### What the exercise asks
Rewrite the material below, substituting "Display size" for each occurrence of "Screen dimensions" and leaving every other part unchanged.

____________

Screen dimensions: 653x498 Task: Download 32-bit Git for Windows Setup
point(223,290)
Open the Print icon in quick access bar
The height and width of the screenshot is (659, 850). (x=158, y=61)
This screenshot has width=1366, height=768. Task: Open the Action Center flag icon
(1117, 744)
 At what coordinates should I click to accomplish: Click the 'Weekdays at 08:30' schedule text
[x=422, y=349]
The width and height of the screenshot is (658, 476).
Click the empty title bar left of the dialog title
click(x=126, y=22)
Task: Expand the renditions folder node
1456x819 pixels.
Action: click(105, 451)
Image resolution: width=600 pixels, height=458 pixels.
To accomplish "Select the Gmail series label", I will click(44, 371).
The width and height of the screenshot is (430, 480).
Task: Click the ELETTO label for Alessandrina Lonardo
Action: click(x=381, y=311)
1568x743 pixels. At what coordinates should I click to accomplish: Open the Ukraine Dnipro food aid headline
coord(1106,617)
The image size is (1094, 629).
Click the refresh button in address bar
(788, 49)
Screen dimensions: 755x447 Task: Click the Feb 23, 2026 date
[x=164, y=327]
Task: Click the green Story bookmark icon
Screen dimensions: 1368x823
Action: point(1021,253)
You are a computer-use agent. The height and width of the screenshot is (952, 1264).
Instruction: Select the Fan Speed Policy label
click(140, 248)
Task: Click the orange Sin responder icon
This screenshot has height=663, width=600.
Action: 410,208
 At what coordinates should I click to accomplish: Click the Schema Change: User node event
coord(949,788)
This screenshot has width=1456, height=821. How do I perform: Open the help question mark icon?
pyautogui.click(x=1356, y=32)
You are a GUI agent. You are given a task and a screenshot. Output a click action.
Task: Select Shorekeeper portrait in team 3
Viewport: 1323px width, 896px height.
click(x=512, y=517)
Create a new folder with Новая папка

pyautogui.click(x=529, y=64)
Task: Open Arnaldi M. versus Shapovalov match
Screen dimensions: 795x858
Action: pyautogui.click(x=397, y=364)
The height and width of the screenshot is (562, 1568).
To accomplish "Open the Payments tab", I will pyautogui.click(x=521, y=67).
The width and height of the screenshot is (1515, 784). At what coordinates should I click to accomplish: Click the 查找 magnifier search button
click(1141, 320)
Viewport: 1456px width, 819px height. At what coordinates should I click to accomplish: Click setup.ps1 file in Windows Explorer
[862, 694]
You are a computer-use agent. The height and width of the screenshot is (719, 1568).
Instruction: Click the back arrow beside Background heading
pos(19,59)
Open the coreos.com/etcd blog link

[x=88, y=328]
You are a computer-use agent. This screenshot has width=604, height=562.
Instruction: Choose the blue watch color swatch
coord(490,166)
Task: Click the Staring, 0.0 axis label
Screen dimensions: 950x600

____________

### Complete answer
Display size: 653x498 Task: Download 32-bit Git for Windows Setup
point(223,290)
Open the Print icon in quick access bar
The height and width of the screenshot is (659, 850). (x=158, y=61)
This screenshot has width=1366, height=768. Task: Open the Action Center flag icon
(1117, 744)
 At what coordinates should I click to accomplish: Click the 'Weekdays at 08:30' schedule text
[x=422, y=349]
The width and height of the screenshot is (658, 476).
Click the empty title bar left of the dialog title
click(x=126, y=22)
Task: Expand the renditions folder node
1456x819 pixels.
Action: click(105, 451)
Image resolution: width=600 pixels, height=458 pixels.
To accomplish "Select the Gmail series label", I will click(44, 371).
The width and height of the screenshot is (430, 480).
Task: Click the ELETTO label for Alessandrina Lonardo
Action: click(x=381, y=311)
1568x743 pixels. At what coordinates should I click to accomplish: Open the Ukraine Dnipro food aid headline
coord(1106,617)
The image size is (1094, 629).
Click the refresh button in address bar
(788, 49)
Display size: 755x447 Task: Click the Feb 23, 2026 date
[x=164, y=327]
Task: Click the green Story bookmark icon
Display size: 1368x823
Action: point(1021,253)
You are a computer-use agent. The height and width of the screenshot is (952, 1264).
Instruction: Select the Fan Speed Policy label
click(140, 248)
Task: Click the orange Sin responder icon
This screenshot has height=663, width=600.
Action: 410,208
 At what coordinates should I click to accomplish: Click the Schema Change: User node event
coord(949,788)
This screenshot has width=1456, height=821. How do I perform: Open the help question mark icon?
pyautogui.click(x=1356, y=32)
You are a GUI agent. You are given a task and a screenshot. Output a click action.
Task: Select Shorekeeper portrait in team 3
Viewport: 1323px width, 896px height.
click(x=512, y=517)
Create a new folder with Новая папка

pyautogui.click(x=529, y=64)
Task: Open Arnaldi M. versus Shapovalov match
Display size: 795x858
Action: pyautogui.click(x=397, y=364)
The height and width of the screenshot is (562, 1568).
To accomplish "Open the Payments tab", I will pyautogui.click(x=521, y=67).
The width and height of the screenshot is (1515, 784). At what coordinates should I click to accomplish: Click the 查找 magnifier search button
click(1141, 320)
Viewport: 1456px width, 819px height. At what coordinates should I click to accomplish: Click setup.ps1 file in Windows Explorer
[862, 694]
You are a computer-use agent. The height and width of the screenshot is (719, 1568).
Instruction: Click the back arrow beside Background heading
pos(19,59)
Open the coreos.com/etcd blog link

[x=88, y=328]
You are a computer-use agent. This screenshot has width=604, height=562.
Instruction: Choose the blue watch color swatch
coord(490,166)
Task: Click the Staring, 0.0 axis label
Display size: 950x600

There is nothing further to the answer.